Pence cast five tie-breaking votes in 2017 and has already outcast seven out of nine of his predecessors.

"It’s a fascinating thing. If you go back to 1789 when the country started, we’ve averaged a little over once per year of a vice president needing to cast a vote. But never in modern history has a vice president needed to cast five votes in one year," said Gary Nordlinger, a political analyst and professor at George Washington University.

Pence certainly isn't the only modern Vice President to be called in to break a tie in the Senate. Dick Cheney broke 8 ties during his 8 years in office and George H. W. Bush broke 7 during his 8 years as vice president.

In October, Pence voted to repeal an Obama-era rule from the Consumer Financial Protection Bureau that would allow consumers to sue banks publicly.

In July, he cast the deciding vote to allow the Senate to start debate on the repeal of the Affordable Care Act.

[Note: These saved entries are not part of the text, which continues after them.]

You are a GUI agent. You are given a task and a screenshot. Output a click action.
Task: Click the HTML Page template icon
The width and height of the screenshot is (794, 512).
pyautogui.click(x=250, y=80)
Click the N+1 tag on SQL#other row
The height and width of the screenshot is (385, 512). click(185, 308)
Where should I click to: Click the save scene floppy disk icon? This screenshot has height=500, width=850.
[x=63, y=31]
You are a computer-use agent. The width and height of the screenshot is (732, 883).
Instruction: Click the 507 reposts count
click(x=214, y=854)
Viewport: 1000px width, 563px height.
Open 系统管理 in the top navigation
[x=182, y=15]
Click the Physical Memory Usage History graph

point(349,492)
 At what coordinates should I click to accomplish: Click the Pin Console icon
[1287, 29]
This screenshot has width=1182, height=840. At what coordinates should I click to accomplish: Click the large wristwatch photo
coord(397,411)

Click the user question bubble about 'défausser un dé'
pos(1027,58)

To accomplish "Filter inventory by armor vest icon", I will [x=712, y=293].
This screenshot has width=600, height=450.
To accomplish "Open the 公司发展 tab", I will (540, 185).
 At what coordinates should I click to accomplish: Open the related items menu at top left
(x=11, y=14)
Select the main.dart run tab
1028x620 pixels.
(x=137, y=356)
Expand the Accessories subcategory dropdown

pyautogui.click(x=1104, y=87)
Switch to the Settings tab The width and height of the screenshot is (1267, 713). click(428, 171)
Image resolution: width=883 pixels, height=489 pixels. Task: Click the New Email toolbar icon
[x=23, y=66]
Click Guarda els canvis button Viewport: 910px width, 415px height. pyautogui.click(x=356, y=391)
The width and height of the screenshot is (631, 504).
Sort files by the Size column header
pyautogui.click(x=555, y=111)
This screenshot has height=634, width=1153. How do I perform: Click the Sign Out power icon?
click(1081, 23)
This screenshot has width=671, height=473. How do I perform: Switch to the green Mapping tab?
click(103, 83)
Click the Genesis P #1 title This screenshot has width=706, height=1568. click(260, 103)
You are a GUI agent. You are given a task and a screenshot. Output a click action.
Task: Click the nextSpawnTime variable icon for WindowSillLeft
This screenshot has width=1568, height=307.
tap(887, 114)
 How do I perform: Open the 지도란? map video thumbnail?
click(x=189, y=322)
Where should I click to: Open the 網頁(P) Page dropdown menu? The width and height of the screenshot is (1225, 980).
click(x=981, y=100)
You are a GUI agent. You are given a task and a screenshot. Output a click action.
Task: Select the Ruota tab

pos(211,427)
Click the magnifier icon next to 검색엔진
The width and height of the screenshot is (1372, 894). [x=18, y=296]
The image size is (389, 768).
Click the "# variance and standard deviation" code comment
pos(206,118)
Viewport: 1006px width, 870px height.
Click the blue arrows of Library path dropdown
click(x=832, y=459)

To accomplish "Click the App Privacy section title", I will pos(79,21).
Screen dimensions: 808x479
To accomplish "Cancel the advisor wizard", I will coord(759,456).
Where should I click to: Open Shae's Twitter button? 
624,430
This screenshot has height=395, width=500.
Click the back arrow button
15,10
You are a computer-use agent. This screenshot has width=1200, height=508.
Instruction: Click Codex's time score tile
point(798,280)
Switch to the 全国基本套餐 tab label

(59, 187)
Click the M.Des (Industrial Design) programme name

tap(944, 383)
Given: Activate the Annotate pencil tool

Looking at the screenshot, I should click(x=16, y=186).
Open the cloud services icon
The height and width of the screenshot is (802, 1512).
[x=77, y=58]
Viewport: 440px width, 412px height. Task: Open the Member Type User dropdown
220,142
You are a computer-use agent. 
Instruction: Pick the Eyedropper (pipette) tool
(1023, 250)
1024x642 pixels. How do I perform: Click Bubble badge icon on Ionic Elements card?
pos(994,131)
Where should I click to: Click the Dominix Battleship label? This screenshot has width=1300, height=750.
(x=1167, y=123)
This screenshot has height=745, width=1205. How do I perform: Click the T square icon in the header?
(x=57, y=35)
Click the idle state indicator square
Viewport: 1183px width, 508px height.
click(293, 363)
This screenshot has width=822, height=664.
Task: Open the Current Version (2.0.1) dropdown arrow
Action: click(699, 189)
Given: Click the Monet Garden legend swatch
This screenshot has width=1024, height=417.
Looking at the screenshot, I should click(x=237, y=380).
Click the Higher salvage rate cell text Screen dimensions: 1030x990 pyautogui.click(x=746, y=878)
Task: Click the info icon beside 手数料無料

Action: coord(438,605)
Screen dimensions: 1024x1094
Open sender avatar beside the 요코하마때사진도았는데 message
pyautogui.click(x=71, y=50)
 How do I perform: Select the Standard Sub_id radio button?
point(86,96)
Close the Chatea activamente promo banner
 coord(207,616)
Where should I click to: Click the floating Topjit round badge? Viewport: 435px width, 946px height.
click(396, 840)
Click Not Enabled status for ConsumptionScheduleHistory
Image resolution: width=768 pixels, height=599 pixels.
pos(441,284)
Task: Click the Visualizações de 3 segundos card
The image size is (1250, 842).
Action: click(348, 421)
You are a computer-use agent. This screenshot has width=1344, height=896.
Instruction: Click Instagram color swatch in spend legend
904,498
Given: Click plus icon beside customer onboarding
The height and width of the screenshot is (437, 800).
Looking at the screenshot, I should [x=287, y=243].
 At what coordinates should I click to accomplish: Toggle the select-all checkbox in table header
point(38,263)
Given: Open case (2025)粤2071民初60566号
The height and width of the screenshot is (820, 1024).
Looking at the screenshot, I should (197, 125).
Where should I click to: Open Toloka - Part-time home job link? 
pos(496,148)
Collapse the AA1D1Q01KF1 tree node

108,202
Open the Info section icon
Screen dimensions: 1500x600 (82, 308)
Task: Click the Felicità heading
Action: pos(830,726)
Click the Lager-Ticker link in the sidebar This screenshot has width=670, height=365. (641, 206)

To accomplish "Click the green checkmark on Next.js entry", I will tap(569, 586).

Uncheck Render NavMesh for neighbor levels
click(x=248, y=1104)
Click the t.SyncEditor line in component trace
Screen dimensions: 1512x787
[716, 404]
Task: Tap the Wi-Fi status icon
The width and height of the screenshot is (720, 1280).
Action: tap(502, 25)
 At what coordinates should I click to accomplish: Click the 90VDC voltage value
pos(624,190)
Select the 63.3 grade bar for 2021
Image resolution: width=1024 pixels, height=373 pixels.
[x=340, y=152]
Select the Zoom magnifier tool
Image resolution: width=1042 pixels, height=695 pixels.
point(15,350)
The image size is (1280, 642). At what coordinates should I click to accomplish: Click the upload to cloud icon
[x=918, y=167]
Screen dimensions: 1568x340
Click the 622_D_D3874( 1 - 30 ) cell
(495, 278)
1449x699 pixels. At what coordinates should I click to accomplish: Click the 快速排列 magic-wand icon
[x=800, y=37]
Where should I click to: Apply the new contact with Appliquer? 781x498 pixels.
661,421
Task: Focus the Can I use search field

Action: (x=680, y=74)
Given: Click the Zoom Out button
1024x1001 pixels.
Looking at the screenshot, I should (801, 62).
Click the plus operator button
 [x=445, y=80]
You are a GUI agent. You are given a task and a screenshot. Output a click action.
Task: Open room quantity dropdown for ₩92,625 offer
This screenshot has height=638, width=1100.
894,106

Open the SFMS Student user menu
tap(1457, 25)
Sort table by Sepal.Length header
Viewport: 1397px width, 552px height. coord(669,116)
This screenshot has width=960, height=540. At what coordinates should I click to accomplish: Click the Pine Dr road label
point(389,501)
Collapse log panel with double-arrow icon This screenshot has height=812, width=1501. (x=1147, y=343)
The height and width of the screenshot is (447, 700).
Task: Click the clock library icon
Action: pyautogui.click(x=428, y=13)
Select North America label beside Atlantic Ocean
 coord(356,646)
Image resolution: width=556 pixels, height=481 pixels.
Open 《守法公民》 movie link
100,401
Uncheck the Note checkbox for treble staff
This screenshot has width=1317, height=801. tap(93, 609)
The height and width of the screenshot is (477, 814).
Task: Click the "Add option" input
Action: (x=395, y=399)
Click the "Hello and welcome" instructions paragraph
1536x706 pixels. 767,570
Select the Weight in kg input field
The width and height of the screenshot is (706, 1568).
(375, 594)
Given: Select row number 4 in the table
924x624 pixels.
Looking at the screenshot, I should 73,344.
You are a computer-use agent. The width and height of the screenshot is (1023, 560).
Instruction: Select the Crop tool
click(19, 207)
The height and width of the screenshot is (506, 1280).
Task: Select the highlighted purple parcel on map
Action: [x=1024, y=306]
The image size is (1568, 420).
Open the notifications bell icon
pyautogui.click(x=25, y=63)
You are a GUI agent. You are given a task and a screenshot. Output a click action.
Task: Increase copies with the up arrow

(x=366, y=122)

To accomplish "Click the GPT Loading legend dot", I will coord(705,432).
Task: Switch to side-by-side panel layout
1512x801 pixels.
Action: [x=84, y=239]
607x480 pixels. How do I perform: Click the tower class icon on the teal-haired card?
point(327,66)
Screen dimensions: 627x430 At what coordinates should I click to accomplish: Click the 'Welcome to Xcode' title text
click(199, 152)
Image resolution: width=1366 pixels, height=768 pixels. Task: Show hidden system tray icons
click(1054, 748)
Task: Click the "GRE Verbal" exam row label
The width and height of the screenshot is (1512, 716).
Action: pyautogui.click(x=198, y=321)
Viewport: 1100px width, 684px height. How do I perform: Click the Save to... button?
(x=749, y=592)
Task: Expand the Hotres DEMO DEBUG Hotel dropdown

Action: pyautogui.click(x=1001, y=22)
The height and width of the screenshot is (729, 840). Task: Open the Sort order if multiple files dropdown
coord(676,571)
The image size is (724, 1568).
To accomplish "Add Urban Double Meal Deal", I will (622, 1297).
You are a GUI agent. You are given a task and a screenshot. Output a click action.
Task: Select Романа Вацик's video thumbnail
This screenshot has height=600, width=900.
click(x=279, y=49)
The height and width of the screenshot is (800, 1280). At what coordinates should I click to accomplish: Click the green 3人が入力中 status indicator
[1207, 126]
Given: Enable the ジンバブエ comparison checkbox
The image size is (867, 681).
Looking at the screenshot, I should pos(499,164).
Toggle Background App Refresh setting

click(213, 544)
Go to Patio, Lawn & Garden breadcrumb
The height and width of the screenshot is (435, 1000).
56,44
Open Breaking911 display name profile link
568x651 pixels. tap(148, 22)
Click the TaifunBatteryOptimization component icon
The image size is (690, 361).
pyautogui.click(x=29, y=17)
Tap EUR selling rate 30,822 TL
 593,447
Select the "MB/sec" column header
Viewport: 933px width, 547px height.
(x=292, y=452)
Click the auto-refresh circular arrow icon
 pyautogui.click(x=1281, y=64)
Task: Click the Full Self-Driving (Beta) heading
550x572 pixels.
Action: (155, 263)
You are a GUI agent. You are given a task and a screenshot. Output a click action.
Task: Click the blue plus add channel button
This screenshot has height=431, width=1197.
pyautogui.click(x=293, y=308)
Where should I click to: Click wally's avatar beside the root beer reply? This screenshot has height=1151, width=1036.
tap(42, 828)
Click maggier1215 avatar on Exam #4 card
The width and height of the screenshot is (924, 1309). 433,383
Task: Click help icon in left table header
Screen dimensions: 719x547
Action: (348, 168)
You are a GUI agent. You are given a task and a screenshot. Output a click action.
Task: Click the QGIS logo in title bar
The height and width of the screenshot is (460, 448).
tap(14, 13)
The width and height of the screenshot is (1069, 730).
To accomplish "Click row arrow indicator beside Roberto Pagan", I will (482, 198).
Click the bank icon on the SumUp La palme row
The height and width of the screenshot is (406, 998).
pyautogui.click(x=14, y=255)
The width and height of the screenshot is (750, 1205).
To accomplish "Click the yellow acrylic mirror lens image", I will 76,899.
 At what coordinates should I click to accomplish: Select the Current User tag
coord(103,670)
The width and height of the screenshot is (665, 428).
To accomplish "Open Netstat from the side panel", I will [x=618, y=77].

In March, Pence cast two votes, one to allow the Senate to start debate on a repeal of another Obama-era rule blocking states from denying funding to Planned Parenthood. He later voted again to pass the repeal.

Pence cast his first tie-breaking vote in February to confirm the nomination of Betsy DeVos to become the Secretary of Education. It was also the first time a Vice Presidential vote was needed to confirm a cabinet nominee.

Pence has a long way to go before breaking the all-time record though. That belongs to John C. Calhoun, who cast a whopping 31 tie-braking votes. Nine of those were cast over a four-month period in 1828.

Some have speculated that Pence's tie--breaking streak is a result of bitter divide over extremely partisan legislation, but Nordlinger says its really has more to do with the numbers in the Senate.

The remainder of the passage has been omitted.